The session opened with a strong economic framing. Japan’s streaming sector is currently valued at approximately $7.2 billion, with a projected 15% year-on-year growth in 2025—a signal of sustained expansion rather than a temporary surge. This growth sits alongside a robust $25.8 billion broadcasting market, one of the most stable domestic ecosystems globally.
Japanese audiences remain highly engaged and platform-agnostic, consuming content across linear and digital environments. The key challenge—and opportunity—now lies in translating this domestic strength into scalable international reach.
As highlighted during the session, the central question is no longer whether Japanese stories can travel globally, but how to build the creative, commercial and regulatory frameworks necessary to support that expansion at scale.
From Adaptation to True Co-Production
Recent projects demonstrate a clear evolution in the nature of international collaboration. Titles such as Miss Sherlock (2018), The Head (2020), and Tokyo Vice (2022) illustrate a trajectory from local adaptation to fully integrated co-production models.
What connects these projects is not only their commercial success, but the depth of creative partnership involved. They represent a shift away from simple licensing agreements toward genuine co-development processes, where multiple territories contribute editorially from the outset.
Four Projects, Four Models of Collaboration
The session presented four upcoming series—Drops of God, Lost & Found, How to Be a Sensei (in development), and Blood & Sweat—each reflecting different approaches to international storytelling.
One of the most prominent examples remains Drops of God, adapted from the successful Japanese manga, is produced by Les Productions Dynamic. The project illustrates how cultural translation can become a creative asset.

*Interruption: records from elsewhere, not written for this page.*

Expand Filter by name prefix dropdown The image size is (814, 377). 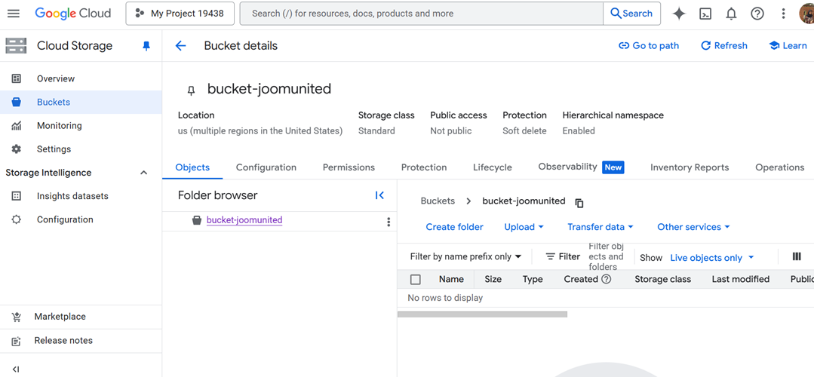(x=465, y=257)
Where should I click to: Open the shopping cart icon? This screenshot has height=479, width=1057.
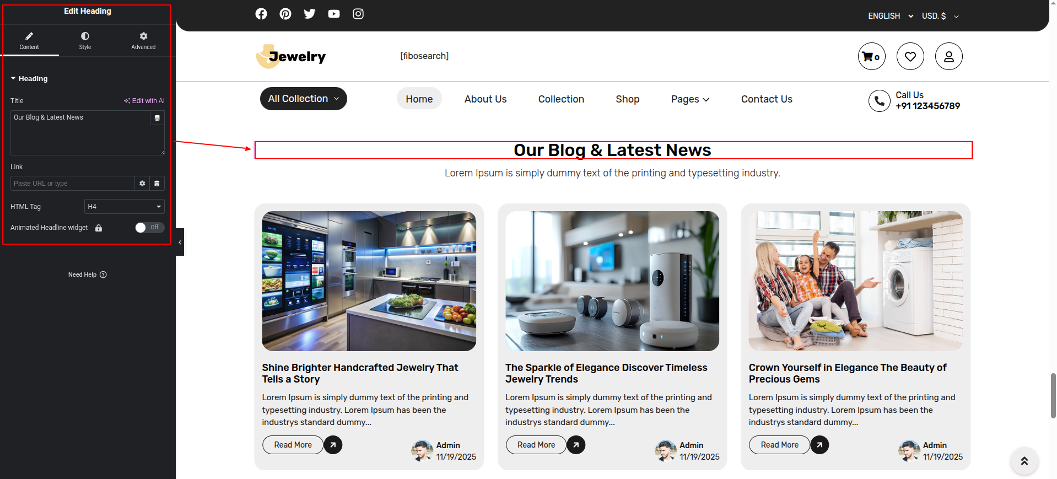click(871, 56)
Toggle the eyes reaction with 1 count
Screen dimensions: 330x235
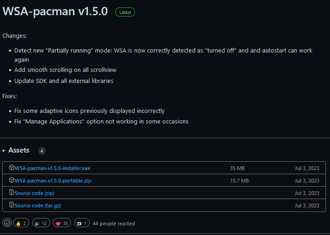(82, 223)
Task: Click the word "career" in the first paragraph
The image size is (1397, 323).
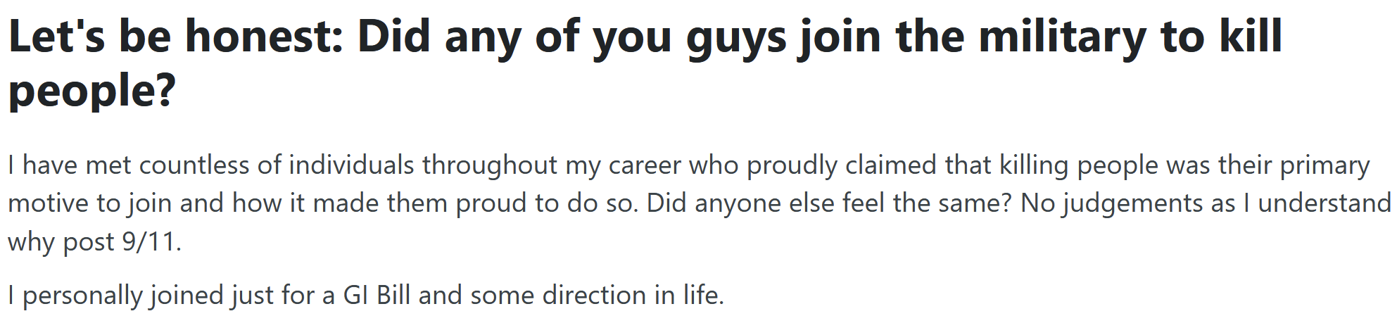Action: click(x=645, y=165)
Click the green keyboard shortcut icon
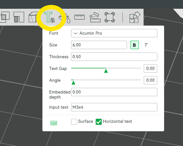Image resolution: width=183 pixels, height=146 pixels. tap(54, 123)
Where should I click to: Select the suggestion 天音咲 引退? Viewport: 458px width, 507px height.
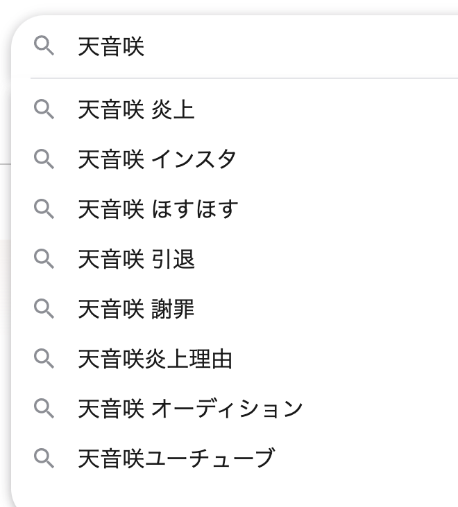[136, 259]
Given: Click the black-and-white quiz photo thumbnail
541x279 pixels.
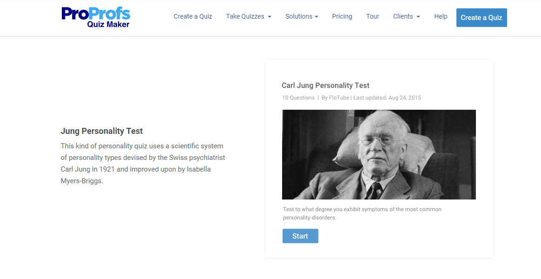Looking at the screenshot, I should tap(379, 154).
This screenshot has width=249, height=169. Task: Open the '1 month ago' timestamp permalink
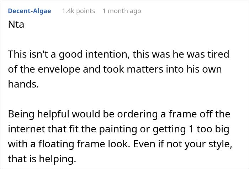[x=122, y=11]
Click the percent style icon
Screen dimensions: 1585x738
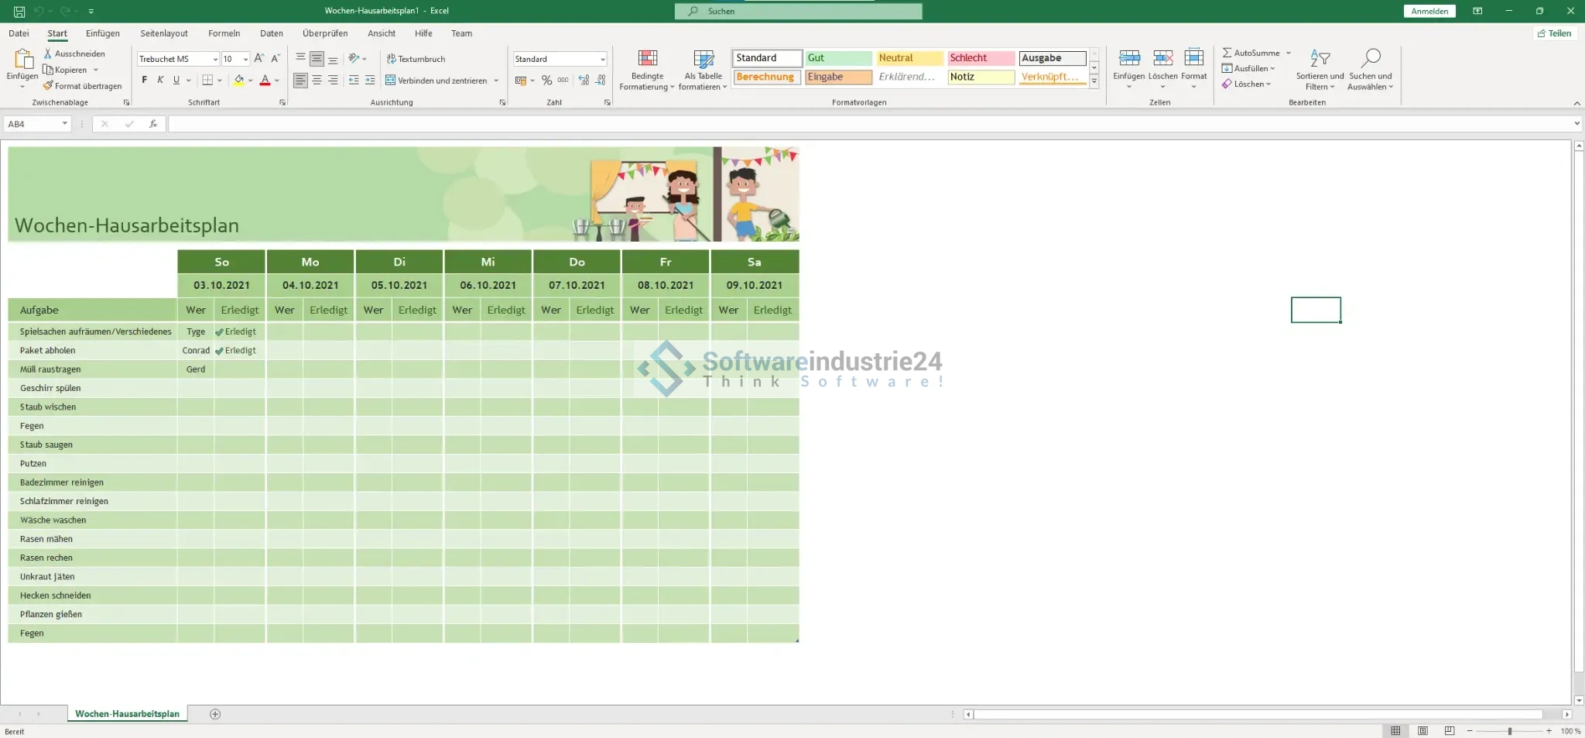point(546,81)
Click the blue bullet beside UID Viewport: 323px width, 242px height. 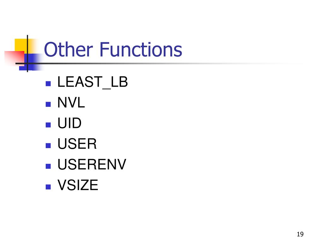tap(48, 125)
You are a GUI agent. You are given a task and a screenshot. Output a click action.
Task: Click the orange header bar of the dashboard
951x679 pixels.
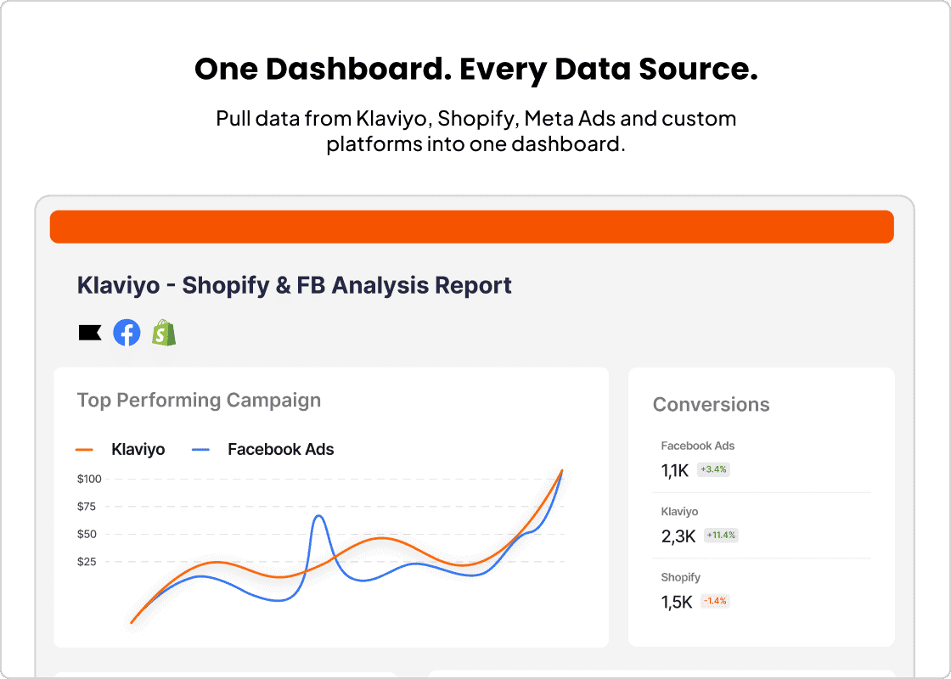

Originally set entirely in Japan, the series was reimagined for an international audience by splitting its central characters between Japan and Europe. This structural choice enabled the narrative to explore the mutual fascination between the two cultures—particularly through the lens of wine, a symbol deeply rooted in European tradition but interpreted through a Japanese storytelling sensibility.
The result is a series that is not simply “adapted,” but re-authored through cross-cultural dialogue, supported by a multinational cast and creative team.

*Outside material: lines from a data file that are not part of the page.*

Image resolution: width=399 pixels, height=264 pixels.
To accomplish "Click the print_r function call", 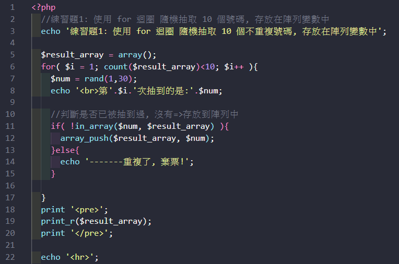I will click(58, 221).
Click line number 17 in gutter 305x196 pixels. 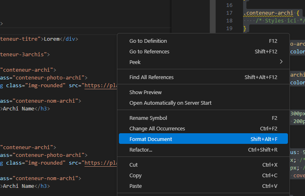229,13
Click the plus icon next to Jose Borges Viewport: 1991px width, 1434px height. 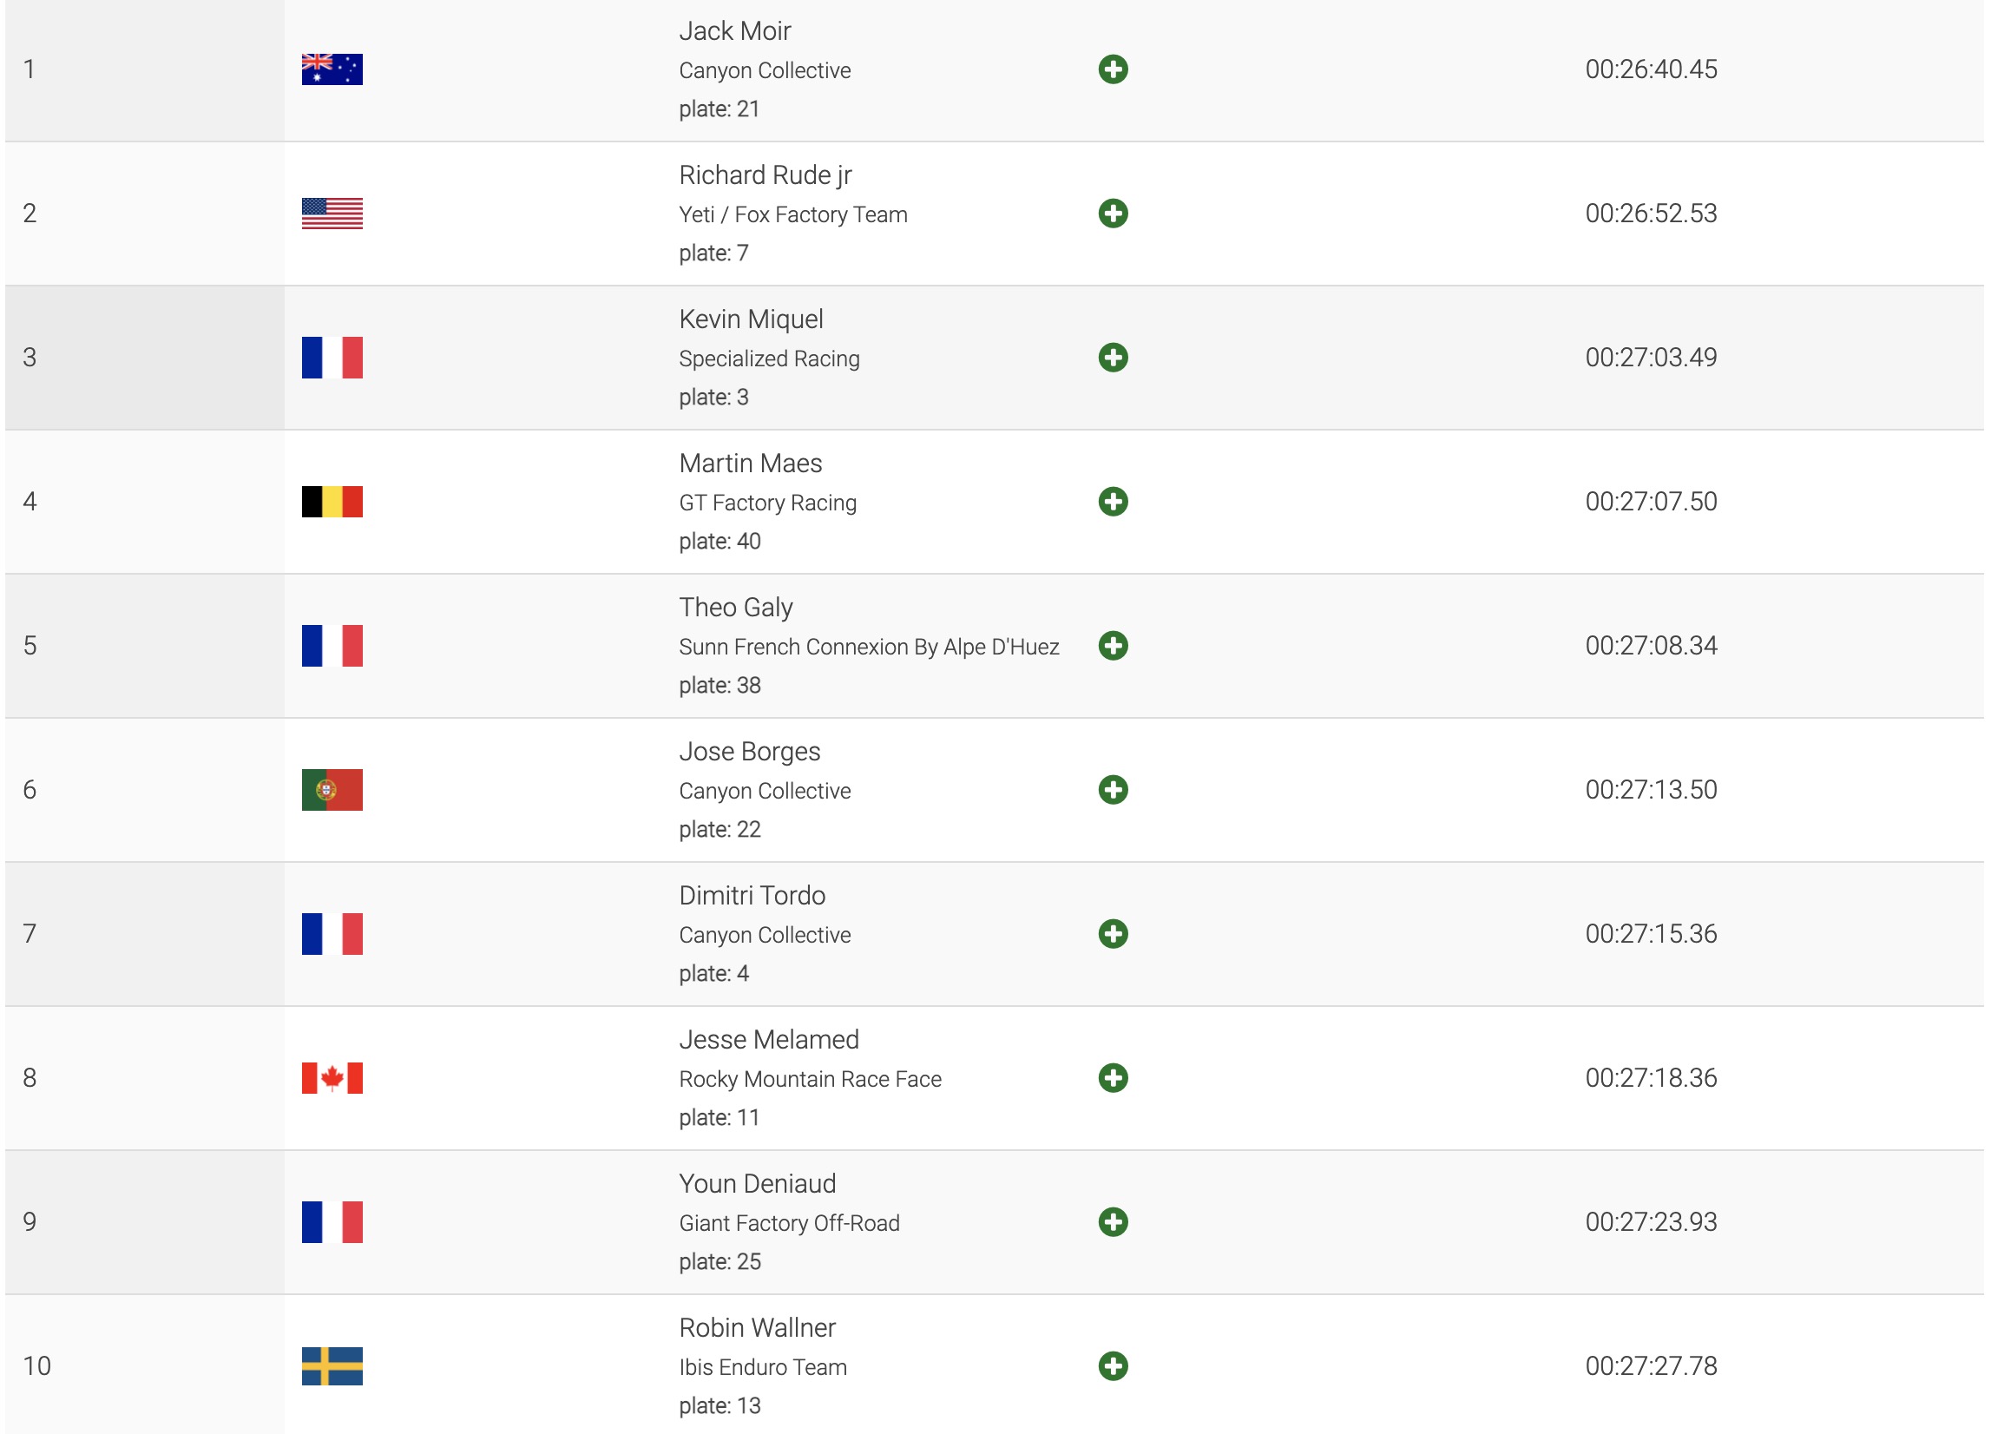1112,789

Lost & Found, produced by Empire of Arkadia, Mocha Chai Laboratories, TV Man Unioni; NHK tells the story of a young gamer played by Shawn Thia who travels to Japan to search his online girlfriend only to discover that she has mysteriosly vanished.
Blood & Sweat is a thriller in coproduction with Finland and Japan produced by Wowow and Nelonen Media. Set in Tokyo, detective Aki Suzumiya is investigating a mysterious homicide, but he discovers soon disturbing similarities to recend murder in Tampere, Finland.
How to be a Sensei is a British and Japanese coproduction produced by Nippon TV and Anyway Content.